- Opening Delimiter -

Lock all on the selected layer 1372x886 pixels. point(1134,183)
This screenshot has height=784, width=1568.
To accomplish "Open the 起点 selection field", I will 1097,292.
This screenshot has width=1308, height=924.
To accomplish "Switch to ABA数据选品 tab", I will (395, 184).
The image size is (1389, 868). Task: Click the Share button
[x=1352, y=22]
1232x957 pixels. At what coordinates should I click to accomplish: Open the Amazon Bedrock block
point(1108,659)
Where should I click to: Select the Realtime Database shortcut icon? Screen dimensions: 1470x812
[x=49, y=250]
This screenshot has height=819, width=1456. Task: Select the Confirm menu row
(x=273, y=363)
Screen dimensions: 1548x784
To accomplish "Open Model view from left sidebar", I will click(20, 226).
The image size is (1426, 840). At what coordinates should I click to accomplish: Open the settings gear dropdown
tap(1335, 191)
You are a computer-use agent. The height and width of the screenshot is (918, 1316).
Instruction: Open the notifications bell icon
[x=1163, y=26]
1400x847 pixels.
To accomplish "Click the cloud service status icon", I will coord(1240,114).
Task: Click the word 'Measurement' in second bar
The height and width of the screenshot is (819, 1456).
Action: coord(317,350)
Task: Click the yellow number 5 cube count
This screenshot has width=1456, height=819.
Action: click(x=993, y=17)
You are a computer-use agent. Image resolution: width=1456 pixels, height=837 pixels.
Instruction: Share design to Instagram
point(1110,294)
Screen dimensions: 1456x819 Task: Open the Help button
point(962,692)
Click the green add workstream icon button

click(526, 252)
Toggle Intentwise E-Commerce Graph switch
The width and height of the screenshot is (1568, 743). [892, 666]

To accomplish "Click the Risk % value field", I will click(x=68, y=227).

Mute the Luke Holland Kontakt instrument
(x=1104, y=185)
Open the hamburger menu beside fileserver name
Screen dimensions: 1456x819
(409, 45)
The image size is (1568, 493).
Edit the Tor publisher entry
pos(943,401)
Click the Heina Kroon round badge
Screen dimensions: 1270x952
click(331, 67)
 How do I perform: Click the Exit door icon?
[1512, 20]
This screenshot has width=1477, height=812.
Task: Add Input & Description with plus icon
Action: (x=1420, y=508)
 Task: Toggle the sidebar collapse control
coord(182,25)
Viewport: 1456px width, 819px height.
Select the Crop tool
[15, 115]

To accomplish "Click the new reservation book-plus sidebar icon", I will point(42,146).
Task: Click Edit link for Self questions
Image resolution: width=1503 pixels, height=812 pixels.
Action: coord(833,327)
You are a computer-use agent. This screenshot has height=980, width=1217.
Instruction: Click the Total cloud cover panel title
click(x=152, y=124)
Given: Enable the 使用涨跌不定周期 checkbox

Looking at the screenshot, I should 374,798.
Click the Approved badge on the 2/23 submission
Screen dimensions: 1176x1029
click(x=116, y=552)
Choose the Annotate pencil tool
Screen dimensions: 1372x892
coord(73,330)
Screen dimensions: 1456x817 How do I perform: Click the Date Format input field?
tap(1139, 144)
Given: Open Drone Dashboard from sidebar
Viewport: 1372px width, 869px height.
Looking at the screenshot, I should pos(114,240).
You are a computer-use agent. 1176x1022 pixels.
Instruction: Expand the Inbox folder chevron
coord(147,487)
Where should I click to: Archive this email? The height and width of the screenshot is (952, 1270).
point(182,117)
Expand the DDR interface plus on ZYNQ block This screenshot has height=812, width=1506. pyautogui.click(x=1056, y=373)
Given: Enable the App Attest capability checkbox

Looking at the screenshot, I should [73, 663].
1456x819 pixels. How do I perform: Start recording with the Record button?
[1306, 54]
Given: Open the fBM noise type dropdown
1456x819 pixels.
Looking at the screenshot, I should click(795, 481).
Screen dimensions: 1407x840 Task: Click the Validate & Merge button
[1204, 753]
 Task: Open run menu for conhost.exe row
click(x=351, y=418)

- Closing Delimiter -

Exact copies of the lines from the start of the data up to the line holding "1400x847 pixels.", both included, are all that is needed.

Lock all on the selected layer 1372x886 pixels. point(1134,183)
This screenshot has height=784, width=1568.
To accomplish "Open the 起点 selection field", I will 1097,292.
This screenshot has width=1308, height=924.
To accomplish "Switch to ABA数据选品 tab", I will (395, 184).
The image size is (1389, 868). Task: Click the Share button
[x=1352, y=22]
1232x957 pixels. At what coordinates should I click to accomplish: Open the Amazon Bedrock block
point(1108,659)
Where should I click to: Select the Realtime Database shortcut icon? Screen dimensions: 1470x812
[x=49, y=250]
This screenshot has height=819, width=1456. Task: Select the Confirm menu row
(x=273, y=363)
Screen dimensions: 1548x784
To accomplish "Open Model view from left sidebar", I will click(20, 226).
The image size is (1426, 840). At what coordinates should I click to accomplish: Open the settings gear dropdown
tap(1335, 191)
You are a computer-use agent. The height and width of the screenshot is (918, 1316).
Instruction: Open the notifications bell icon
[x=1163, y=26]
1400x847 pixels.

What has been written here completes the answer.